Share a session. Generate a share token to send a read-only view of the session to someone outside your team — they see the /session/[shareToken] public page.
Reflect afterwards. Once a session has started, a Reflect button appears in the session header (only while you haven't reflected yet) and opens the reflection dialog: a 0–5 star rating (half stars allowed) plus what went well, what could be better, and any other feedback — about the studio, technical problems, or people. Reflections are visible to everyone on the session, so whoever organised it (your team or your publisher) learns what to fix next time. All fields are optional; skip it entirely if the session was fine. Saved reflections appear in a compact read-only list on the session page, where you can edit or remove your own. Sessions can also be duplicated from the … actions menu (on the session header and on each card in the sessions list), and list cards show status as a colored icon with a tooltip.
Administration fee (publishers). When an organisation sets up a session — sourcing the studio and the people — it can attach an administration fee to the session with a short note on what it covers. The fee shows on the session detail page; invoicing runs through the organisation's normal invoice flow.
Studios (as a studio owner). If you run a recording studio you can list it on Aden by creating a studio organisation. Add your studio's details (rates, equipment, location), list the room's gear, group rooms under a building, and mark them as public and available. Artists can then link their sessions to your studio when booking.
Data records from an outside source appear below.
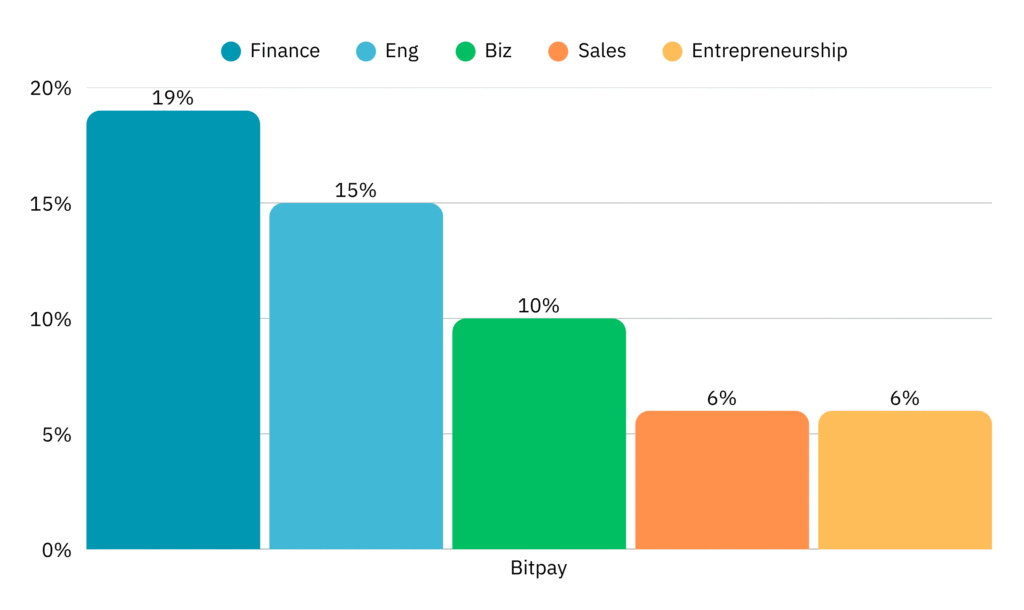Select the orange Sales bar
This screenshot has width=1024, height=610.
click(722, 480)
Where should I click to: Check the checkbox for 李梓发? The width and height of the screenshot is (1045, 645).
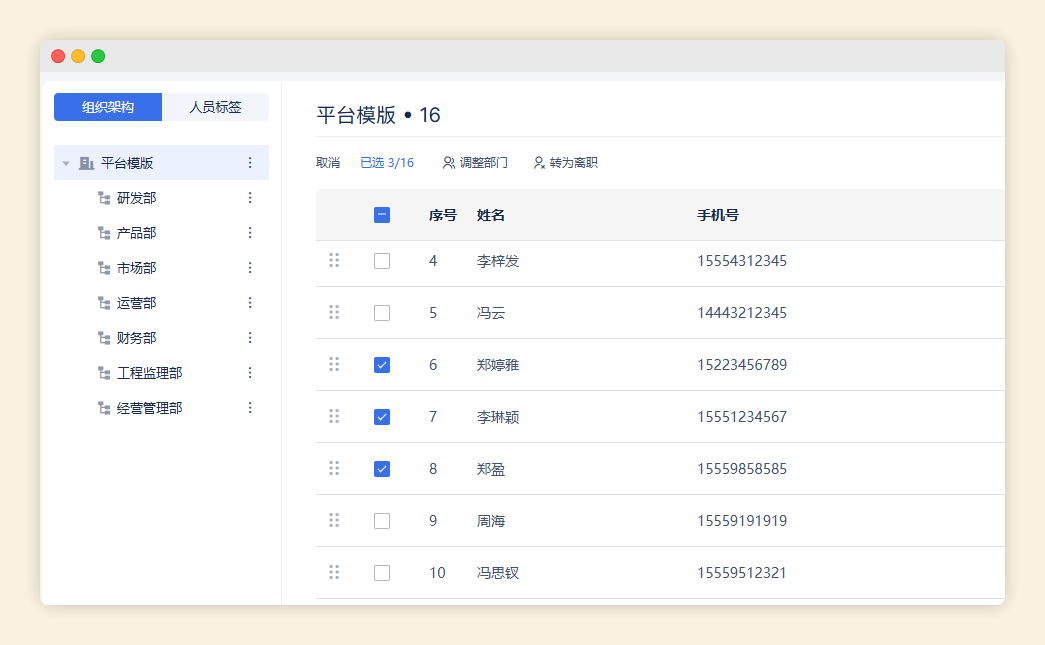tap(382, 261)

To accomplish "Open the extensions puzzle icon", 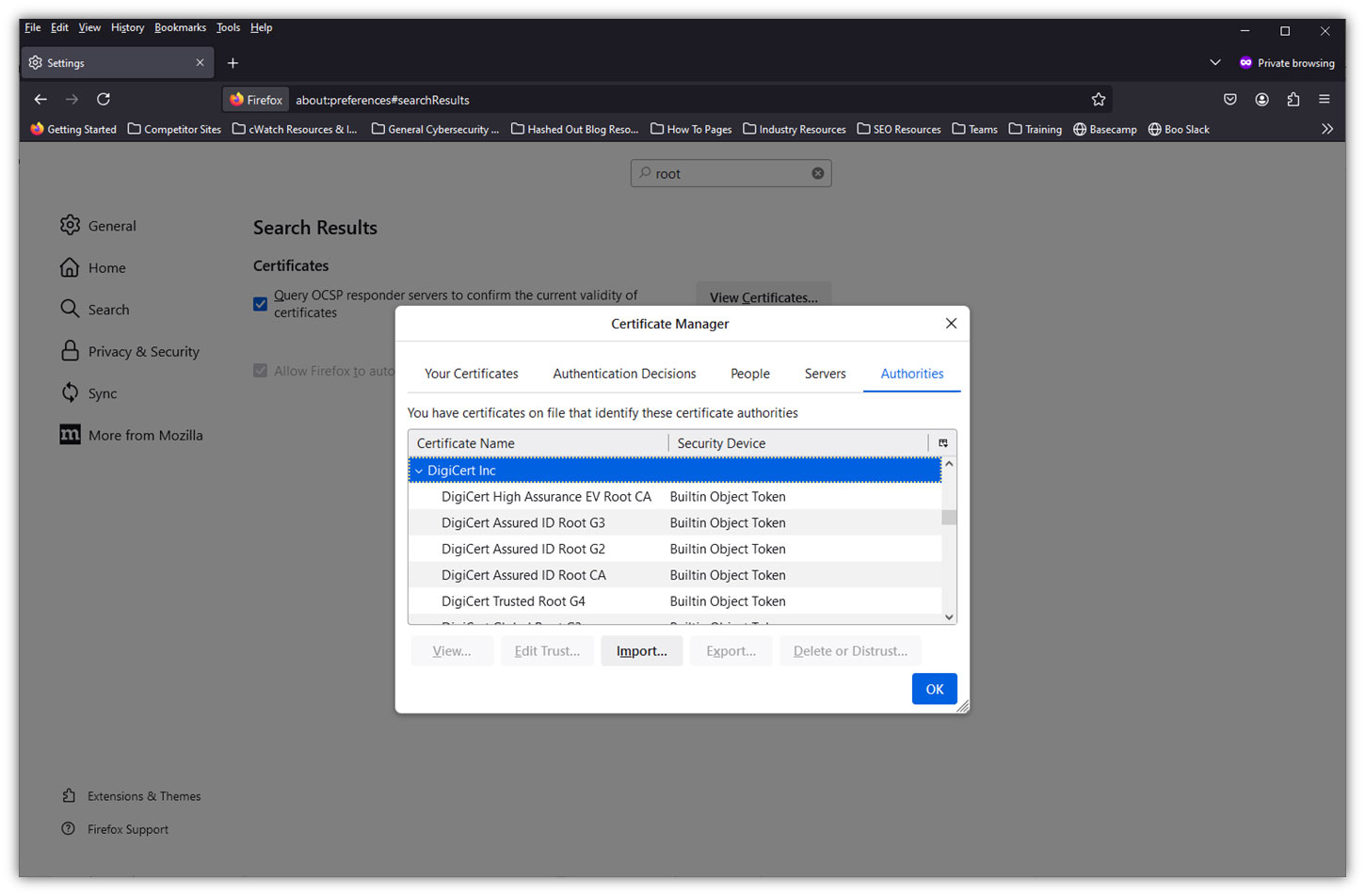I will (x=1293, y=99).
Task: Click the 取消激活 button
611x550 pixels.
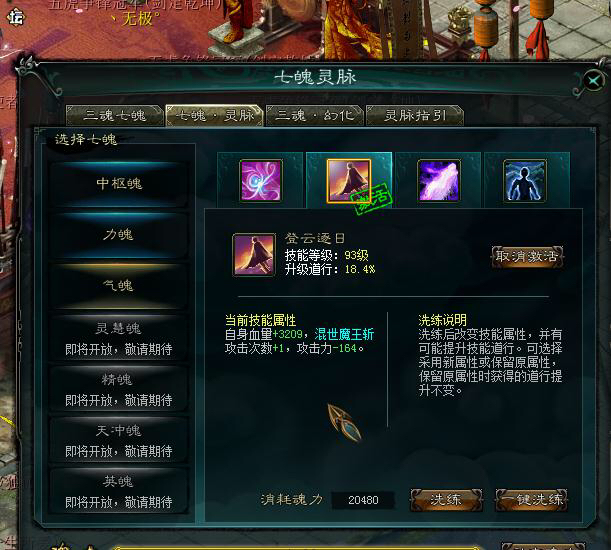Action: click(x=527, y=256)

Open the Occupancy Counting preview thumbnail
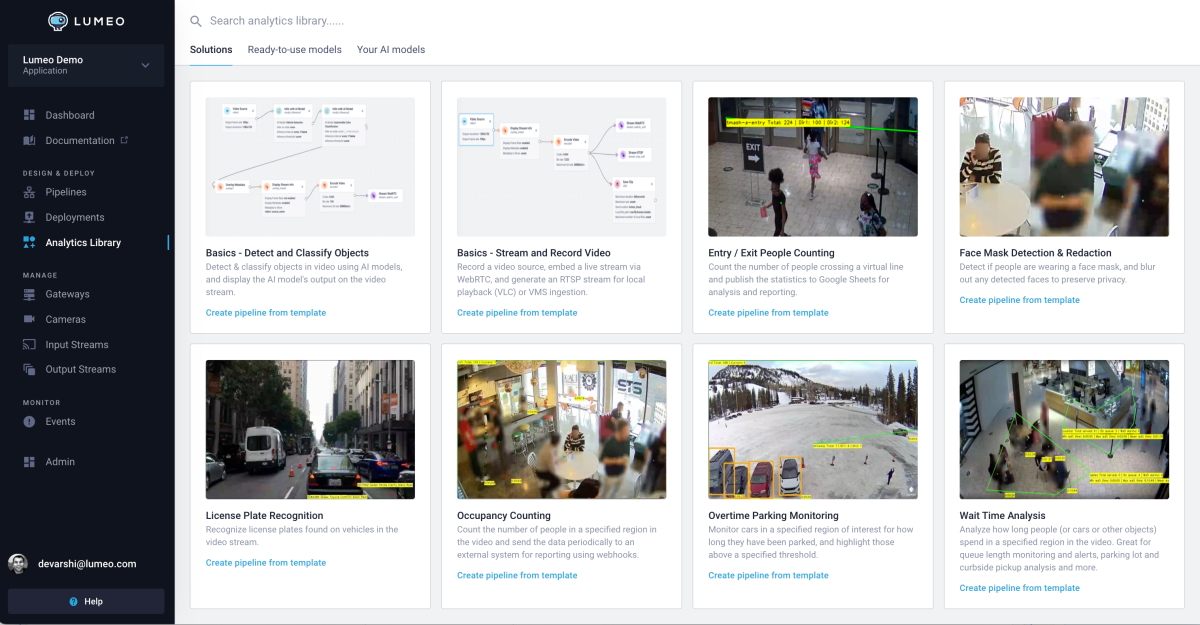(x=561, y=429)
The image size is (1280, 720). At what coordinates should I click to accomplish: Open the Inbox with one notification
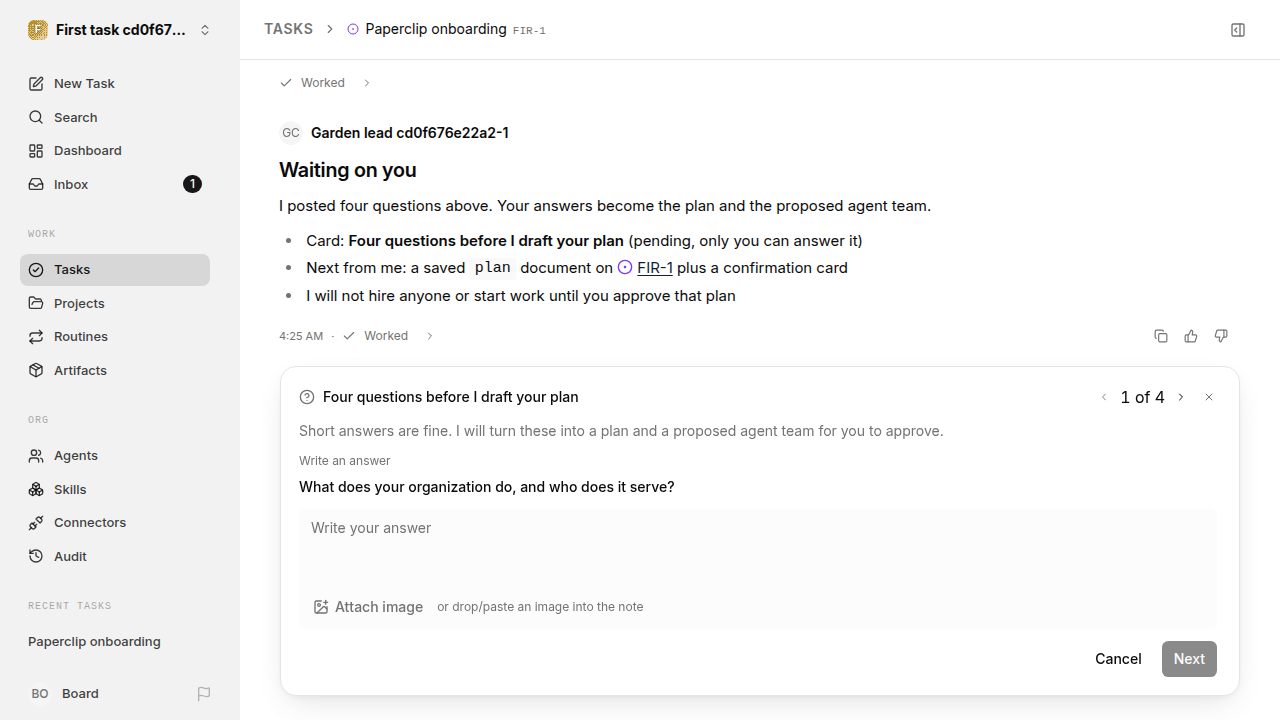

Edit a studio. Open a studio's menu on the Studios page and choose Edit studio to change everything about the room — name, category, address, availability and pricing, amenities, contact details, and the gear list. Pricing covers the fixed hourly and daily rates plus custom pricing rules (a label + amount + unit such as per session, per week, or a flat fee) so you can price a room however you bill it; these show as badges on the studio card. Add gear with Add gear: a name (e.g. "U87"), a category (microphone, audio interface, monitors…), and optional brand/notes.
Comments & feedback
Threaded comments on track versions, media assets, milestones, and todos — plus an in-app feedback widget that feeds an admin triage board.
Chat & AI assistant
Team messaging and an AI assistant in one panel — threads, @mentions, entity context, and a plan-gated Claude/NVIDIA model that can read and act on Aden data.